Like the soft orthotics they are easily fabricated in the clinic and relatively cost efficient. One of the great things about being able to fashion these devices in your own clinic is if the athlete has a problem. If more cushioning is needed, if the orthotic is “sticking” the person, or if the device needs to be beveled, the person can come in and in no time at all additions can be made.
In fact, this is the problem with many of the mail order orthotics. They have to be packed and shipped every time you need the device adjusted which leads to more money being spent out of your pocket. So, I highly recommend getting the orthotics made locally.
Commonly Asked Questions
How Long Do Orthodics Last?
The semirigid devices we fabricate generally last around a year. Although, if one is putting in many miles (such as Ironman or marathon training) we may need to resurface the device at about 6 months. This ensures adequate cushioning during longer training and racing.
How Long to Wear-in Orthotics?
Generally I suggest a “wearing” in period of about a week to let the foot adapt to the device.
Do I Need New Shoes to Wear With My Orthotics?
I tell people that the orthotic is only as good as its base of support. If you put a new orthotic in an old worn shoe it will not be as effective.
One needs to make sure they are in the right shoe for their foot and that they buy new shoes every 500-600 miles. For a person putting in 30 miles a week that’s about 5 months.
Some sources suggest that buying two pair of shoes and alternating them maybe of benefit. I myself have never done this, mainly because of cost issues, but I do know many athletes who do.
Are Orthotics Different for Running Shoes vs Regular Shoes?

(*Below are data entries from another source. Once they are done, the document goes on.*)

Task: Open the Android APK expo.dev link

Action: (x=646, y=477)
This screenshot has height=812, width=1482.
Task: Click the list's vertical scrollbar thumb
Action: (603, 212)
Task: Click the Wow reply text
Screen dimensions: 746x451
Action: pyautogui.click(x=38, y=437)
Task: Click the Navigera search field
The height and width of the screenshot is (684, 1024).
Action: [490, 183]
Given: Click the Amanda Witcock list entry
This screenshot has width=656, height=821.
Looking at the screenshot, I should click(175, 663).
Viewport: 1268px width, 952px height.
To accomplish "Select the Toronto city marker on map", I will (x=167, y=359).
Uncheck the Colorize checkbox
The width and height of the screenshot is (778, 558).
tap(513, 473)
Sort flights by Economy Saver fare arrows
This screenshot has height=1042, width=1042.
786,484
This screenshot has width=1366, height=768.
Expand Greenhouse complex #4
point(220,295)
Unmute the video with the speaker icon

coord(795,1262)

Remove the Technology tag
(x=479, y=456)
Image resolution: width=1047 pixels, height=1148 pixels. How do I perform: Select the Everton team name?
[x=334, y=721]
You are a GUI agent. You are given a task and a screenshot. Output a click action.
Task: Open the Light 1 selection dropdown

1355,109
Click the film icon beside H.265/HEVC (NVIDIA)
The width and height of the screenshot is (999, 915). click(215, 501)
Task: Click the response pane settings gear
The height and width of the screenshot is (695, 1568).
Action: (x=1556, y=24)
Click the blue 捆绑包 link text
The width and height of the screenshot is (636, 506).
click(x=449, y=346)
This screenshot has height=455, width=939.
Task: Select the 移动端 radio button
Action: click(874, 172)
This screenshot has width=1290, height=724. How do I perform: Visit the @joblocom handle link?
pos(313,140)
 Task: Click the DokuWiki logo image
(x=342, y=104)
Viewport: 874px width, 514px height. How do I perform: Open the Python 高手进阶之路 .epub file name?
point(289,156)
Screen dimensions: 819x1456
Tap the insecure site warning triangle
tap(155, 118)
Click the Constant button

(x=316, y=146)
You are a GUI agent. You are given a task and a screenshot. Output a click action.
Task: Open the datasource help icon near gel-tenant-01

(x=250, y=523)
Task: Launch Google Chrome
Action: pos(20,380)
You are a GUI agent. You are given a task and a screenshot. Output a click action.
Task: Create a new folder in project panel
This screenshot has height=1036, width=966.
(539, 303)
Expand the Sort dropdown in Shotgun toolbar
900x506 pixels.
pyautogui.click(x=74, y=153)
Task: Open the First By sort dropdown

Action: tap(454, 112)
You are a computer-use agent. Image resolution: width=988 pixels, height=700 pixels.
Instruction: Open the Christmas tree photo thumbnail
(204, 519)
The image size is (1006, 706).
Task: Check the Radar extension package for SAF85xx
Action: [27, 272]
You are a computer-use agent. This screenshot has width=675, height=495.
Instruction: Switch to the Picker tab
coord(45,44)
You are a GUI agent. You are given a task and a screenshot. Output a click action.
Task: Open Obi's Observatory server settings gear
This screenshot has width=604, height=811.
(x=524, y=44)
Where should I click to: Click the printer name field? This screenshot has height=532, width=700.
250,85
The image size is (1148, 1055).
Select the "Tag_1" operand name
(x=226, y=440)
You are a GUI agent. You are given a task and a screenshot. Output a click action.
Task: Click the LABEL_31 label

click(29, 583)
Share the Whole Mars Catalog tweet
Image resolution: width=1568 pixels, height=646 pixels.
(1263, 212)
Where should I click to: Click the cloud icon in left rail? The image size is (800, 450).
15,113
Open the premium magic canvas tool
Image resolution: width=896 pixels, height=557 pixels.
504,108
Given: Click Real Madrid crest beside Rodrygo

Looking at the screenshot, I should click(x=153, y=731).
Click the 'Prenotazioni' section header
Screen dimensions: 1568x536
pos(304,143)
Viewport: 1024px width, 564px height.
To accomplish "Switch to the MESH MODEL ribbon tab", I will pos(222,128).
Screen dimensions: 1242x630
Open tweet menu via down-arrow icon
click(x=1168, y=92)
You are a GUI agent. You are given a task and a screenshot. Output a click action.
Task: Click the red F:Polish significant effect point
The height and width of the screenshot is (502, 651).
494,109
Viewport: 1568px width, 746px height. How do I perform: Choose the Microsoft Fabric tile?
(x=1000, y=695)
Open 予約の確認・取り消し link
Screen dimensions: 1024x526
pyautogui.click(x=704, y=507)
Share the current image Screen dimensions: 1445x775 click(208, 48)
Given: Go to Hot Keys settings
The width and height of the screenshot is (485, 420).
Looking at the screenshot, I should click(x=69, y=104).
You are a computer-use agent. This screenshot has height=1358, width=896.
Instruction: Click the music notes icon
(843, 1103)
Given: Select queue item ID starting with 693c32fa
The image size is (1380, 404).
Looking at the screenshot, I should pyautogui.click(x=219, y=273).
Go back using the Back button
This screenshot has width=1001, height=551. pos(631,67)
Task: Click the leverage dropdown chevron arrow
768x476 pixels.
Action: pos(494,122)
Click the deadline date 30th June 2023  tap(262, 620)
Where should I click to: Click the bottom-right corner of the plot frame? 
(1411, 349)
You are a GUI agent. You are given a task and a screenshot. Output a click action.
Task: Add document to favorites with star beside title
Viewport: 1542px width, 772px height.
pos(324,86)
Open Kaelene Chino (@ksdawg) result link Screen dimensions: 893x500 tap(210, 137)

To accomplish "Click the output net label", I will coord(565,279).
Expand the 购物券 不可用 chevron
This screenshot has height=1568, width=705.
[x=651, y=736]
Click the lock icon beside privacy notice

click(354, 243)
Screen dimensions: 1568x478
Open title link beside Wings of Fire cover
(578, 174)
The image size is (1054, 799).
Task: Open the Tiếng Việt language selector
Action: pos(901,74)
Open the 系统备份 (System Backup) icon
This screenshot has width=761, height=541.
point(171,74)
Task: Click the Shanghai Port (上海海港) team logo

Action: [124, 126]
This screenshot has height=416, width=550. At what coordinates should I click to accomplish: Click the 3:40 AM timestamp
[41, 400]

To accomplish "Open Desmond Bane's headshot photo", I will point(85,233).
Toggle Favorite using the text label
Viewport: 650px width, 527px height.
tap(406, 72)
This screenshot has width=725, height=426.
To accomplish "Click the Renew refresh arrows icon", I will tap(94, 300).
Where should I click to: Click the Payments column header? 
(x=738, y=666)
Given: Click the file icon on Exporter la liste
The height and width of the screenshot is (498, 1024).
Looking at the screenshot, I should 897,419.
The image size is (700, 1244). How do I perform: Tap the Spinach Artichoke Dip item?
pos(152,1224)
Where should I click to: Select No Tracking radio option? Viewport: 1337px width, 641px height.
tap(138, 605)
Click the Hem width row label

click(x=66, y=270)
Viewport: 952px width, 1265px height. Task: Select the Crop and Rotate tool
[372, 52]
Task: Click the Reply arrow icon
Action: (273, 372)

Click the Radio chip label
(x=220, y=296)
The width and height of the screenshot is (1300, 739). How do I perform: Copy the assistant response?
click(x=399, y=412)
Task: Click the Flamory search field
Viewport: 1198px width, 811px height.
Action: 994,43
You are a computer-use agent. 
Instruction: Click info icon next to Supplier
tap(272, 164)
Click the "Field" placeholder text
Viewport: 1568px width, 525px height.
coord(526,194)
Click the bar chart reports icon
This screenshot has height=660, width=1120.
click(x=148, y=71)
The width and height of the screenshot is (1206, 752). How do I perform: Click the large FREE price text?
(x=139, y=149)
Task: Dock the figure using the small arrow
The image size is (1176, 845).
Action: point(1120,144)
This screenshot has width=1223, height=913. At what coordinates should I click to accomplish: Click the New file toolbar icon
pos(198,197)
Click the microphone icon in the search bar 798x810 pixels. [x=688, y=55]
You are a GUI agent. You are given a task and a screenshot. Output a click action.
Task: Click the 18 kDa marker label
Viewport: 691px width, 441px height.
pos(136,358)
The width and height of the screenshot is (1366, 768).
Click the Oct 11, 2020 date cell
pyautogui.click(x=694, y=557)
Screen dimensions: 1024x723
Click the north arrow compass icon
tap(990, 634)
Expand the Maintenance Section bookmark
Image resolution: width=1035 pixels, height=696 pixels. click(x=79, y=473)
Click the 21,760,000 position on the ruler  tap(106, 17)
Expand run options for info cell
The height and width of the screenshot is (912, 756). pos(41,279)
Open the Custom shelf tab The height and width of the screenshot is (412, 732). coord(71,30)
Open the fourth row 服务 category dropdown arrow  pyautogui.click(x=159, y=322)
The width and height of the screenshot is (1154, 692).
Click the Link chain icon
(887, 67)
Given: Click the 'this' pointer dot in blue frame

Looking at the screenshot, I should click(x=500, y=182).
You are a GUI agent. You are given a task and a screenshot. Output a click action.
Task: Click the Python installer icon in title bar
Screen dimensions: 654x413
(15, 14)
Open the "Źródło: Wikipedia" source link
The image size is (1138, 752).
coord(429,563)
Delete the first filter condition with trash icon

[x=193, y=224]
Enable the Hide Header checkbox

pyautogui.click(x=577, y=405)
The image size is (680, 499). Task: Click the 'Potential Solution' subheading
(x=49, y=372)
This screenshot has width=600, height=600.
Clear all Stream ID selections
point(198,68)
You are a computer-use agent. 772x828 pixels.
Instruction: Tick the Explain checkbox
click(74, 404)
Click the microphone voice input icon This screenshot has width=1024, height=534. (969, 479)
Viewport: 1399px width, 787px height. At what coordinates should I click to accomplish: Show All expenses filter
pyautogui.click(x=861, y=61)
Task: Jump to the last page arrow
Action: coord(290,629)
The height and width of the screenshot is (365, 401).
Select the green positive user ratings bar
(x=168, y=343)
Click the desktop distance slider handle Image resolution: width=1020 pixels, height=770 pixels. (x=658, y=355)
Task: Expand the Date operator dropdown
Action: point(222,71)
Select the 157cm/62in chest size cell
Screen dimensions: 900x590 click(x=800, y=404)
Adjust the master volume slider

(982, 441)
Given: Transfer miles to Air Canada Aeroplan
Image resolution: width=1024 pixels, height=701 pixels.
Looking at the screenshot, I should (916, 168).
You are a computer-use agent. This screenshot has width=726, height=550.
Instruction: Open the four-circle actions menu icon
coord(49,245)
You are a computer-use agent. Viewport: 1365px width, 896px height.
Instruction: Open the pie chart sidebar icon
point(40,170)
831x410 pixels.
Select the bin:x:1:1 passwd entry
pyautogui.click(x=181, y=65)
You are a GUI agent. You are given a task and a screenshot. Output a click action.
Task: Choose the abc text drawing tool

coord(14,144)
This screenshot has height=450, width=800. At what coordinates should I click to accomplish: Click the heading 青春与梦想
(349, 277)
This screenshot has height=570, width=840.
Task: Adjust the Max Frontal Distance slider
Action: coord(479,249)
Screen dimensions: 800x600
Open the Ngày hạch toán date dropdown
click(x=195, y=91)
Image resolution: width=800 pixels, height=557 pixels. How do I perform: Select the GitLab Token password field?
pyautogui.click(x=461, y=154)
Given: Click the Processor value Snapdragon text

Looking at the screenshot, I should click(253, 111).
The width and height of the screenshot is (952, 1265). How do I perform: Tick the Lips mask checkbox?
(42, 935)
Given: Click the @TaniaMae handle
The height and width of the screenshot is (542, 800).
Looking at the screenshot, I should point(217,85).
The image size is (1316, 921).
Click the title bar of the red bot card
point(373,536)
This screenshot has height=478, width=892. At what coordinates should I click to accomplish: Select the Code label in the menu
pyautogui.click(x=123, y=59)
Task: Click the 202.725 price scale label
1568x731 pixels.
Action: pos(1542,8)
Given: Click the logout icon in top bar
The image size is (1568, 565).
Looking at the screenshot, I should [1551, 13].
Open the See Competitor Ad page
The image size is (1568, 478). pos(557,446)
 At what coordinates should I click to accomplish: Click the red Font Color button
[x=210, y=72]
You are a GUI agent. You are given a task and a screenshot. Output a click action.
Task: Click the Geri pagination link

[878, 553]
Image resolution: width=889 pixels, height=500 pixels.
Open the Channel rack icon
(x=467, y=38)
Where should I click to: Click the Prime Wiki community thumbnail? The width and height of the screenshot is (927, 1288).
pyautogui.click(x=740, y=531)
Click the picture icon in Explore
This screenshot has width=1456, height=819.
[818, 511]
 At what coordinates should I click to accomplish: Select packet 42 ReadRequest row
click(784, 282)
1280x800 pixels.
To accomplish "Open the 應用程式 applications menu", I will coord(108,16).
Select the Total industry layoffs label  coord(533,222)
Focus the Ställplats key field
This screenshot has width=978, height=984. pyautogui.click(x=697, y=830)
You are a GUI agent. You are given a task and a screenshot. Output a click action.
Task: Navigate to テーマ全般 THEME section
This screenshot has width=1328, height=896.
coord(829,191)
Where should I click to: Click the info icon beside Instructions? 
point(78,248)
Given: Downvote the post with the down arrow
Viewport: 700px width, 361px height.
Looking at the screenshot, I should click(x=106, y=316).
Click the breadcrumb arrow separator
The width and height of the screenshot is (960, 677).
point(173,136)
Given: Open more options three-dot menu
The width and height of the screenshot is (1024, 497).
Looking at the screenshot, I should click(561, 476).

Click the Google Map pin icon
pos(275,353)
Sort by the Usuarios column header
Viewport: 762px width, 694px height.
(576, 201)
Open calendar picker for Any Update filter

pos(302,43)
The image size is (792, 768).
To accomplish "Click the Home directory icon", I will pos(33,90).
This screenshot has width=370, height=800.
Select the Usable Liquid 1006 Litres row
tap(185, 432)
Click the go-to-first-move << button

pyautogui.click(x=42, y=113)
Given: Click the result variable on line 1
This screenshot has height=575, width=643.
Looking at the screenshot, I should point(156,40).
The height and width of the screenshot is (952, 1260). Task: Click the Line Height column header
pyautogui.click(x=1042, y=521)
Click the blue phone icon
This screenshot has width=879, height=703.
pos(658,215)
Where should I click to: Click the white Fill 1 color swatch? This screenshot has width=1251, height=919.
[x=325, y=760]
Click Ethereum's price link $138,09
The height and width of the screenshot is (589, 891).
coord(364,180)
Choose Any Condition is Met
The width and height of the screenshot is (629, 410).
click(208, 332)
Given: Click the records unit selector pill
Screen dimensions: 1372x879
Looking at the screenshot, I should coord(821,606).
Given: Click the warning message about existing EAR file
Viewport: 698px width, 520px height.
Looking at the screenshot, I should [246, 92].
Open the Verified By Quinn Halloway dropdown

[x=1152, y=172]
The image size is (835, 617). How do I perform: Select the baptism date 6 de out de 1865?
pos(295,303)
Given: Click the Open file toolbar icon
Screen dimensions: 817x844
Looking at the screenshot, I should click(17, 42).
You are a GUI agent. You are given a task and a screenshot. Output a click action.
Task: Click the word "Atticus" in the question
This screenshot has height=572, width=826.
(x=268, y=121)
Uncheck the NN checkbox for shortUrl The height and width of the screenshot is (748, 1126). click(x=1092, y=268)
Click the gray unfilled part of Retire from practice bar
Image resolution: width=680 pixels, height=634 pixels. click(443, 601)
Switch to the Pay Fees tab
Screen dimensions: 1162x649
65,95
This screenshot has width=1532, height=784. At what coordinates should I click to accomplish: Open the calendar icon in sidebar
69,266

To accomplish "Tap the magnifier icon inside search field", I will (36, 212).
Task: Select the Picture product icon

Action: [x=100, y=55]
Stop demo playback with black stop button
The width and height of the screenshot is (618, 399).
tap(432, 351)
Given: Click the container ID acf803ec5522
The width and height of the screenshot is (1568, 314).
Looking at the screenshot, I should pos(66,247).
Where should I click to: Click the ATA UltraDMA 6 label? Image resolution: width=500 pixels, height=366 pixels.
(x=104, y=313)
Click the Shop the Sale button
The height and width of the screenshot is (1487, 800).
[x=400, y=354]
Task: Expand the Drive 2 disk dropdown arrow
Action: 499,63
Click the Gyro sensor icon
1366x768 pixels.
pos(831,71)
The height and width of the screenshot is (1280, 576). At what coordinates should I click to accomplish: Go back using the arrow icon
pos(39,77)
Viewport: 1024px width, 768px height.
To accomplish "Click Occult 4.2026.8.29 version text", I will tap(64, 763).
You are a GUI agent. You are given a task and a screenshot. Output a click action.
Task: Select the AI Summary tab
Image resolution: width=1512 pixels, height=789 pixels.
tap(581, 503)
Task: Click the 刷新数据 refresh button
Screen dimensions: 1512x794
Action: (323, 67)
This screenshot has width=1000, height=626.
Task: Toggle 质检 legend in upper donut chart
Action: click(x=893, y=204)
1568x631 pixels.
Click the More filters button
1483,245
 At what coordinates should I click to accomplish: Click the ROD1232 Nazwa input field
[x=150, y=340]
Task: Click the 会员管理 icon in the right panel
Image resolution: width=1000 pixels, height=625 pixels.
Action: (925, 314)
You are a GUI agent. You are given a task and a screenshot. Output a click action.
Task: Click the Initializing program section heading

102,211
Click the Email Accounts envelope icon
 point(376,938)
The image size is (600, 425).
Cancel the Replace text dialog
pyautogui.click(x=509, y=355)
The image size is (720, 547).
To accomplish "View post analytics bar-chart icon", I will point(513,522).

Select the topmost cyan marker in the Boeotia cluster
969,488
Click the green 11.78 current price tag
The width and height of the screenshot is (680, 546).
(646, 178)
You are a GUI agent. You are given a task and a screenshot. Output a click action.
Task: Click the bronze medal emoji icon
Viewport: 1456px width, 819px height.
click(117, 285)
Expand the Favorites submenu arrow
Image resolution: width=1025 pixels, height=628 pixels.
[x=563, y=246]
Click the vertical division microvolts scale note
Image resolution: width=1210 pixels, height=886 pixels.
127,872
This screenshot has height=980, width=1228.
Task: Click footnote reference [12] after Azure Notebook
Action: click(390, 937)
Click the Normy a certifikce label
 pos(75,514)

The orthotics I fabricate can be alternated between any of your training or racing shoes. I mention this only because the orthotic needs to be cut a little lower to fit into racing or fast paced training shoes. So, if you are getting orthotics made I highly recommend taking all your running shoes with you and making sure of a proper fit in all your shoes.
How Do You Clean Orthotics?
The orthotics can be easily cleaned with dish soap and water and left to air dry overnight. Generally, the orthotics I make for running shoes are for just that. If a person has a more severe problem they may need a second pair made for their work shoes. These are cut a bit higher and have more bulk than a sport orthotic.
How Long Do You Wear Orthotics?
A person will have to wear their orthotics as long as their pain persists or as long as they have a biomechanical problem. I myself suffered for years from chronic plantar fascitis and finally got it under control with the use of orthotics and night splints. I now am running pain free, but if I try to run without my orthotics my feet let me know it the next day. So, if someone wants to wean him or herself from orthotics that’s great, but heed the warning signs.